** Text block follows **

Exhibit 1
AGREEMENT OF JOINT FILING
Pursuant to Rule 13d-1(k)(1) under the Securities Exchange Act of 1934, the undersigned hereby agree that only one statement containing the information required by Schedule 13D need be filed with respect to the ownership by each of the undersigned of shares of Common Stock of Prime Medicine, Inc.
This Agreement may be executed in any number of counterparts, each of which shall be deemed an original.
Date: August 11, 2025
ARCH VENTURE FUND X, L.P.
By: ARCH Venture Partners IX, L.P.
its General Partner
By: ARCH Venture Partners X, LLC
its General Partner
By: *
Robert Nelsen
Managing Director
ARCH VENTURE PARTNERS X, L.P.
By: ARCH Venture Partners X, LLC
its General Partner
By: *
Robert Nelsen
Managing Director
ARCH VENTURE PARTNERS X, LLC
By: *
Robert Nelsen
Managing Director
ARCH VENTURE FUND X OVERAGE, L.P.
By: ARCH Venture Partners X Overage, L.P.
its General Partner
By: ARCH Venture Partners X, LLC
its General Partner
By: *
Robert Nelsen
Managing Director
ARCH VENTURE PARTNERS X OVERAGE, L.P.
By: ARCH Venture Partners X, LLC
its General Partner
By: *
Robert Nelsen
Managing Director
*
Keith Crandell
*
Robert Nelsen
*
Kristina Burow
*
Steven Gillis
* By: /s/ Mark McDonnell
Mark McDonnell as
Attorney-in-Fact
* This Agreement of Joint Filing was executed by Mark McDonnell pursuant to a Powers of Attorney filed as Exhibit 24 and 24.1 to the Form 3 relating to the beneficial ownership of shares of Prime Medicine, Inc. by the Reporting Persons filed with the Securities Exchange Commission on October 19, 2022 and incorporated herein in its entirety by reference.

** End of Text block **
** Study material follows **

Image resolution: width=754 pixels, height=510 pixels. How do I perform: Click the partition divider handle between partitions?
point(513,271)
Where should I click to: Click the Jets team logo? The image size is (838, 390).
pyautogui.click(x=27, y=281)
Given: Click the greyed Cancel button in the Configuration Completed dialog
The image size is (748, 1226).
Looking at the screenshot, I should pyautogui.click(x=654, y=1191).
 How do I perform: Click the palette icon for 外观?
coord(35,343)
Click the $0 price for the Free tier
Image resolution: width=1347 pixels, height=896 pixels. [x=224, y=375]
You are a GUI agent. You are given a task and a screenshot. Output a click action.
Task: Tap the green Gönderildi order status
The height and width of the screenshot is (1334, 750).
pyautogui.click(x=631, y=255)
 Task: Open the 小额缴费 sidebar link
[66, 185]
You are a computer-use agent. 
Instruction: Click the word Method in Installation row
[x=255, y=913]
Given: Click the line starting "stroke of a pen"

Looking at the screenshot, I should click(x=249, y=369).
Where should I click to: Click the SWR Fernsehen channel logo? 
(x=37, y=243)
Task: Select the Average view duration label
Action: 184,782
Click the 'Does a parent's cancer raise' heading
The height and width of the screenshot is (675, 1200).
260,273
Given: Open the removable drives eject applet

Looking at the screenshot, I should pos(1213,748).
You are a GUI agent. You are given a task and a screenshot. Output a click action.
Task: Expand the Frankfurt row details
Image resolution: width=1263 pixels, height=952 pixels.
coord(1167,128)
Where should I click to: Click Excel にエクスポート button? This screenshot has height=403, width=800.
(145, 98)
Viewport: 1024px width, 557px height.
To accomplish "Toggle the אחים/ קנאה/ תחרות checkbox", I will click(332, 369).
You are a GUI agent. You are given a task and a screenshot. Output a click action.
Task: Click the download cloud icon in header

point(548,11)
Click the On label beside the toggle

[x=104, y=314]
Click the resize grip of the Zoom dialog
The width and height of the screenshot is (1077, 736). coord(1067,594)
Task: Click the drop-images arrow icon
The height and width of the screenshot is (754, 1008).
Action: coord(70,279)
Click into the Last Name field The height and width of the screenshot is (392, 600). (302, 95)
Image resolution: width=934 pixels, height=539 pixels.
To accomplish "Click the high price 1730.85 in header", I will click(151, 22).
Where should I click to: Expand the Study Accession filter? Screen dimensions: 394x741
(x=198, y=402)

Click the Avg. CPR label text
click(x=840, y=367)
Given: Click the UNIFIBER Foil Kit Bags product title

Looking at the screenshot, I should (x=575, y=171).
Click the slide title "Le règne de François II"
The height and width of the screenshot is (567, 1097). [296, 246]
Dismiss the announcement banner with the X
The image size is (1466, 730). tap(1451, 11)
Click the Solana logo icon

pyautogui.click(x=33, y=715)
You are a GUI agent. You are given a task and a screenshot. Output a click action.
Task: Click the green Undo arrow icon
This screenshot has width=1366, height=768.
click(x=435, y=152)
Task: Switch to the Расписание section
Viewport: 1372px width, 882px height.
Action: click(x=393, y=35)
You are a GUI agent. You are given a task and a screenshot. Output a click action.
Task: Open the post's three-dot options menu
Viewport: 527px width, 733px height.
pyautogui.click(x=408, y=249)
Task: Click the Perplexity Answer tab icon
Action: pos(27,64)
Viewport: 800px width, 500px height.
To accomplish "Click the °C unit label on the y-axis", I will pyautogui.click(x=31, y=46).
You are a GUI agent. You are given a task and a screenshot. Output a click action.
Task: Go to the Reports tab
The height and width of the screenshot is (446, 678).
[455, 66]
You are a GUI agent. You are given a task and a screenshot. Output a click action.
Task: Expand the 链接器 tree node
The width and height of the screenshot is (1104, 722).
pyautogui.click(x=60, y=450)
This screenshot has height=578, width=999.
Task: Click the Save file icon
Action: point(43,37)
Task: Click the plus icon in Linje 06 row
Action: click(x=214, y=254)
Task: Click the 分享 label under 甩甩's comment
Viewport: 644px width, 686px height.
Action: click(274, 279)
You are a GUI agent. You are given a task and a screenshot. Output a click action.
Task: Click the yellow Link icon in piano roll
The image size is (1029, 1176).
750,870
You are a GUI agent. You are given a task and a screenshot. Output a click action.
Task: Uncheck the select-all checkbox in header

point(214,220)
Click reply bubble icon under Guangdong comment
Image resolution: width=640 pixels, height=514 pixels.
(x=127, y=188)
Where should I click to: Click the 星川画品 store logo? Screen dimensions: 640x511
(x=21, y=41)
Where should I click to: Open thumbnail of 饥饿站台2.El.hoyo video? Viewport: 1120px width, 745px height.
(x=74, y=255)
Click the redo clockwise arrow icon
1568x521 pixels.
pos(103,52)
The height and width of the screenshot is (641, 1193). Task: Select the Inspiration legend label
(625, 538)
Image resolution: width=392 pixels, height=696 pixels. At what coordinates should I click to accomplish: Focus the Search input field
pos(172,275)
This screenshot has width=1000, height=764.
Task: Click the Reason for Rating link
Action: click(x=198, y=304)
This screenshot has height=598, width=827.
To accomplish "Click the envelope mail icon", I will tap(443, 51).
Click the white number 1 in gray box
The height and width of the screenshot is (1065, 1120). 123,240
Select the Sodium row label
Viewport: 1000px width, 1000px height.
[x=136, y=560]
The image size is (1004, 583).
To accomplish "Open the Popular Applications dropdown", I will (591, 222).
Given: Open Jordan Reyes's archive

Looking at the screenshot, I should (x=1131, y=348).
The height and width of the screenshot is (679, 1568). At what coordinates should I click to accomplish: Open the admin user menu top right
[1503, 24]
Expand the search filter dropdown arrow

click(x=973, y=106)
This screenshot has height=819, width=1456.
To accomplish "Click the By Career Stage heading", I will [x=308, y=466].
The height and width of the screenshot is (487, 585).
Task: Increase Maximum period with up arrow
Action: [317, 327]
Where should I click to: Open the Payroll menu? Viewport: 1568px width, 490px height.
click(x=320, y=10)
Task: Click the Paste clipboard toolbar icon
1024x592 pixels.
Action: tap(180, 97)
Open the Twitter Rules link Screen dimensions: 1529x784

** End of Study material **

Exercise directions. Which company's Common Stock does the joint filing agreement cover?

Finished exercise. Prime Medicine, Inc.